Anyone filing an “FBAR” (Report of Foreign Bank and Financial Accounts – FinCEN Form 114) or IRS Form 8938 (Statement of Foreign Financial Assets) for calendar year 2014 will be pleased to know that the official exchange rates for 2014 have been published. As U.S. law states that no other exchange rate is permitted, it is really helpful to have these exchange rates available so early in January.

The rates for the major foreign currencies are listed below:

Country / Currency

December 31, 2014

Official Exchange Rate To $1.00

Australia – Dollar

1.2190

Canada – Dollar

1.1580

China – Renminbi

6.2050

Europe – Euro

0.8220

Hong Kong – Dollar

7.7560

India – Rupee

63.2000

Israel-Shekel

3.8810

Japan – Yen

119.4500

Korea – Won

1086.8700

Mexico – New Peso

14.7020

New Zealand – Dollar

1.2750

Singapore – Dollar

1.3210

Switzerland – Franc

0.9890

United Kingdom – Pound Sterling

0.6420

Exchange rates for other currencies can be found by clicking here.

What is an FBAR?

Separate from United States income tax returns, many U.S. persons are required to file with the US Treasury a return commonly known as an “FBAR” (or Report of Foreign Bank and Financial Accounts; known as FinCEN Form 114), listing all non-US bank and financial accounts. These forms are required if on any day of any calendar year an individual has ownership of or signature authority over non-US bank and financial accounts with an aggregate (total) balance greater than the equivalent of $10,000.

These are separate to and in addition to United States income tax returns and are due to be filed by June 30th each year in relation to the previous calendar year. This date cannot be extended and putting your 2014 Form 1040 on extension does not change the June 30th filing deadline.  The 2014 FBAR is due no later than June 30, 2015 and can only be filed electronically through the U.S. Financial Crimes Enforcement Network {FinCEN) which is a bureau of the U.S. Treasury Department that collects and analyzes information about financial transactions in order to combat domestic and international money laundering, terrorist financing, and other financial crimes.

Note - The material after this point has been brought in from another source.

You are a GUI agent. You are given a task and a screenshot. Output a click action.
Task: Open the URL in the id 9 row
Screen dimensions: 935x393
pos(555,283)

How The Government Examines Data From Your FBAR.

The electronic filing system on the FinCEN website is called the BSA E-Filing System (BSA standing for the Bank Secrecy Act) and it allows you to save changes to your form, track progress of the processing of your form and receive electronic notices. Either you or your tax preparer can file this form. By having your foreign account information submitted electronically to the U.S. Treasury, the government will be able to more quickly and effectively match this information to foreign sourced income reported on your current and past Federal income tax returns.

Discrepancies would be identified by the government’s computer and those taxpayers would be referred for examination or investigation by the IRS.

Big Penalties For Non-compliance – Jail-time Is Possible.

The penalties for FBAR noncompliance are stiffer than the civil tax penalties ordinarily imposed for delinquent taxes.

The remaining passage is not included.